Hammerson, which owns and operates shopping centres including Brent Cross in London, posted a rise in rental income as occupancy and footfall increased in the full year ending December 2023.


Hammerson, which owns Brent Cross shopping centre, posted a rise in rental income

Hammerson posted a growth of 6% in like-for-like gross rental income after a record year of leasing with 306 deals.

The landlord said footfall across its retail locations had increased by 3% year on year, while flagship portfolio occupancy remained strong but broadly flat at 95% year on year.

Hammerson said its Value Retail division, which owns Bicester Village and sites in China, Spain, Germany and Italy, delivered a “solid operational performance” as brand sales increased by 10% year on year, up 5% from 2019 levels.

Footfall across Value Retail destinations saw a 9% increase year on year but remained below 2019 levels.

Rita-Rose Gagné, chief executive of Hammerson, said: “Our city-centre destinations are in high demand.
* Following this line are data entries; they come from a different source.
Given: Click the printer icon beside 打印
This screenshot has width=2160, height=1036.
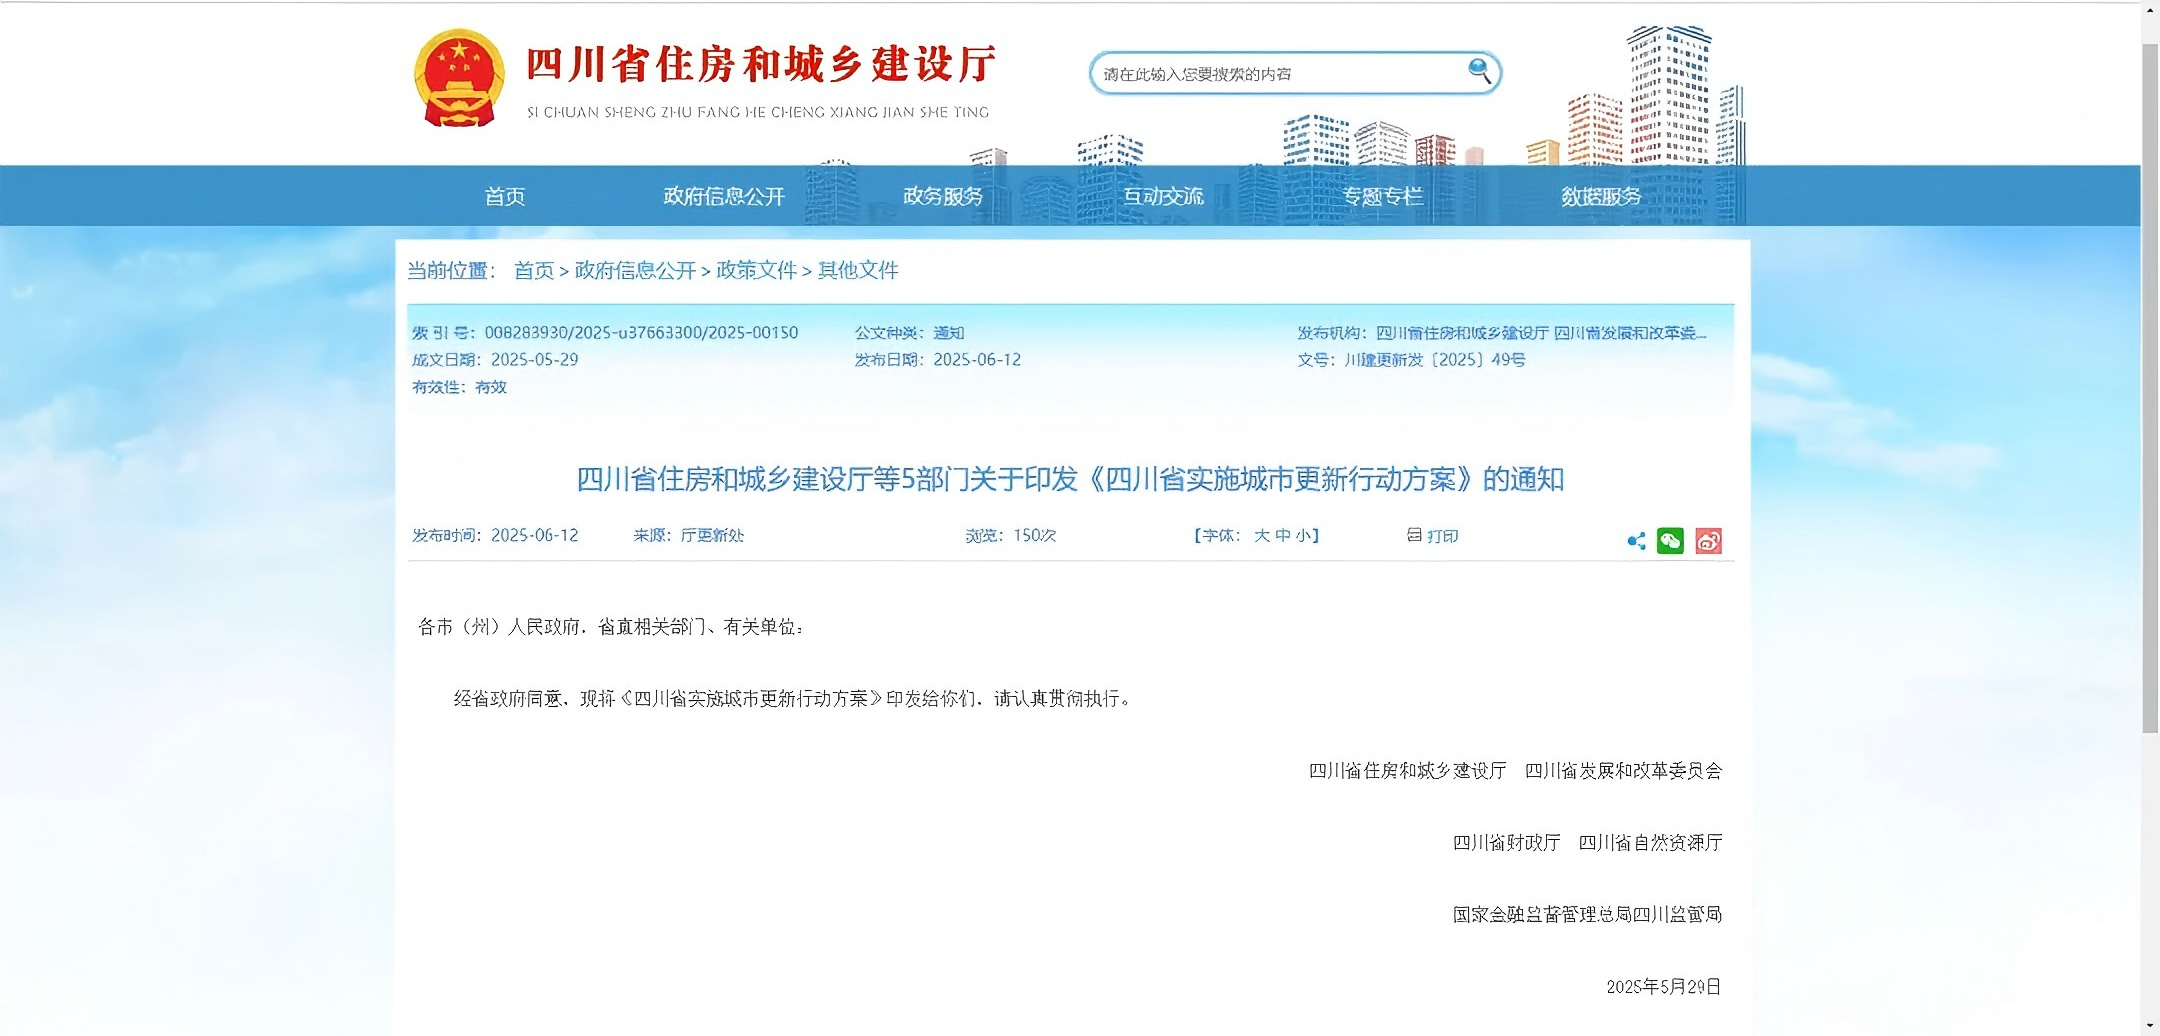Looking at the screenshot, I should [1412, 535].
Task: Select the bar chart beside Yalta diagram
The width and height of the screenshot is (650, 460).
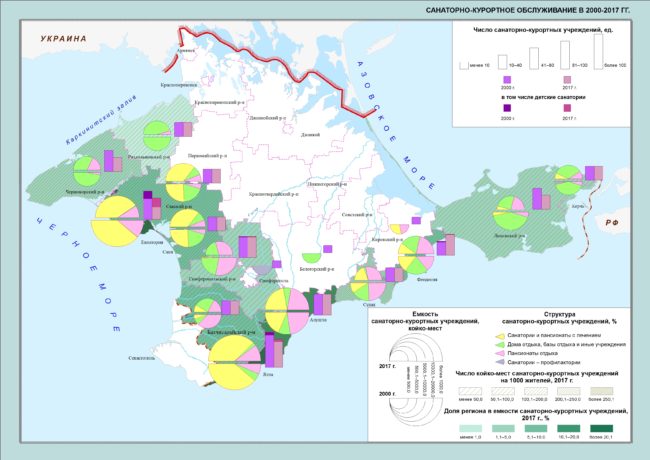Action: tap(274, 350)
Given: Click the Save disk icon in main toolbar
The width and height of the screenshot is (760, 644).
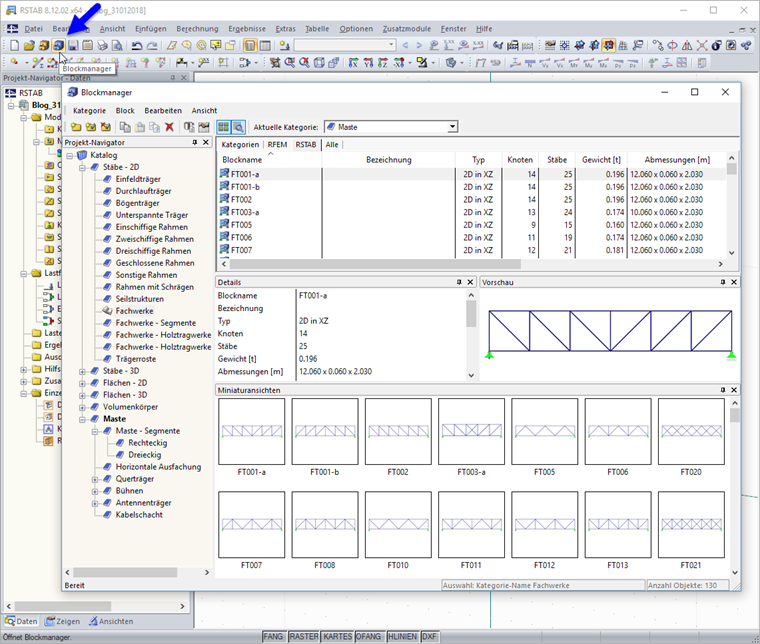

This year we delivered a positive performance across our key strategic, operational and financial metrics. 

“Like-for-like gross rental income was up 6%, following another record year of leasing. Occupancy remains strong and footfall and sales were up again. 

“We’ve strengthened our operational platform, while reducing costs by 14%. As a result, adjusted earnings rose 11% to £116m, while net debt was down 23%, with ample liquidity.

“Over the last three years, we have delivered against all strategic milestones. We now have a core portfolio focused on urban locations, which are evolving into my vision: vibrant, 24/7 multi-use estates. These destinations are fast-growing, and part of the fabric and infrastructure of the cities in which we operate.

“While our eyes are open to the current macro-economic environment, our occupiers are thriving and our visitor numbers are on the rise in our realigned portfolio. We are reaping the rewards of the investments we are making in our core portfolio alongside best-in-class occupiers, which underpins the high levels of demand for our space. 

“We expect this trajectory to continue in the year ahead. We have a strong pipeline of leasing and repurposing opportunities. There is still more for us to do, but we are now entering a time where having the capability to invest and operate with discipline and conviction will be rewarded.”